## START Material for the task

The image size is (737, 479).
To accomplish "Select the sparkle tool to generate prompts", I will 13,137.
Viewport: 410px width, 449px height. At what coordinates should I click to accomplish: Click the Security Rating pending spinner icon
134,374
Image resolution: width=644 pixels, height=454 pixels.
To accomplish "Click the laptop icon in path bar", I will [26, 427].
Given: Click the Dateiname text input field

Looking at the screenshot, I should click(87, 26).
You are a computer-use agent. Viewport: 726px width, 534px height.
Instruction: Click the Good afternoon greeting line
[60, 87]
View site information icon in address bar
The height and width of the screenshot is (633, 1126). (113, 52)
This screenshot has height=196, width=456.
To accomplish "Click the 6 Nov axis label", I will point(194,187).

## END Material for the task
## START Material for the task

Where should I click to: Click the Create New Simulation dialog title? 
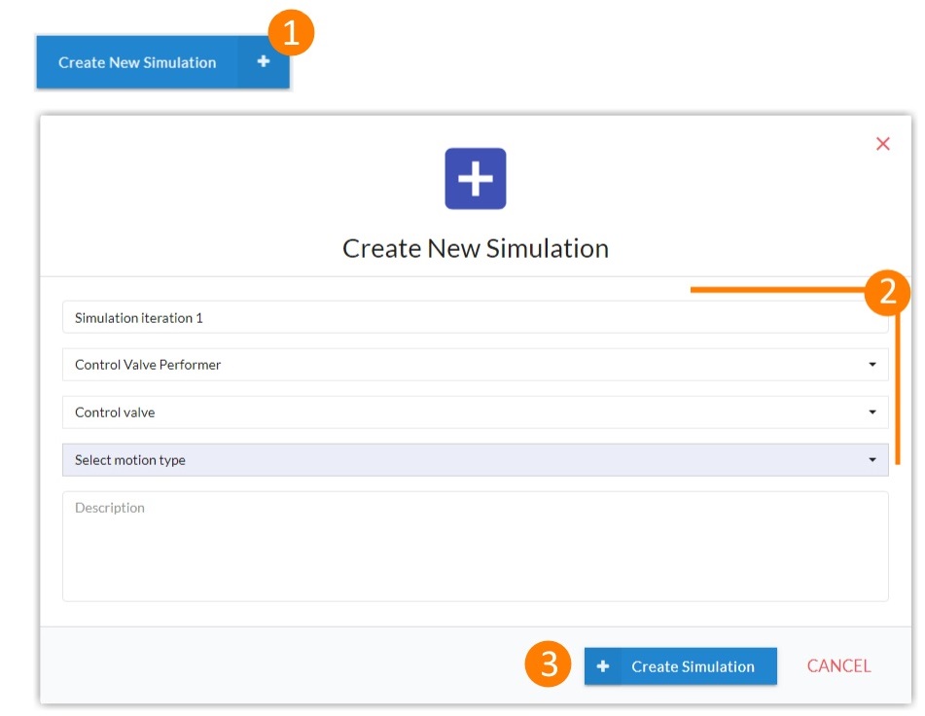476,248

## END Material for the task

● **Task objective**:
Reproduce every row from the one containing "The image size is (737, 479)." down to the one containing "I will point(194,187).", substituting "complete" for each "accomplish" and leaving everything else unchanged.

● **The output**:
The image size is (737, 479).
To complete "Select the sparkle tool to generate prompts", I will 13,137.
Viewport: 410px width, 449px height. At what coordinates should I click to complete: Click the Security Rating pending spinner icon
134,374
Image resolution: width=644 pixels, height=454 pixels.
To complete "Click the laptop icon in path bar", I will [26, 427].
Given: Click the Dateiname text input field

Looking at the screenshot, I should click(87, 26).
You are a computer-use agent. Viewport: 726px width, 534px height.
Instruction: Click the Good afternoon greeting line
[60, 87]
View site information icon in address bar
The height and width of the screenshot is (633, 1126). (113, 52)
This screenshot has height=196, width=456.
To complete "Click the 6 Nov axis label", I will point(194,187).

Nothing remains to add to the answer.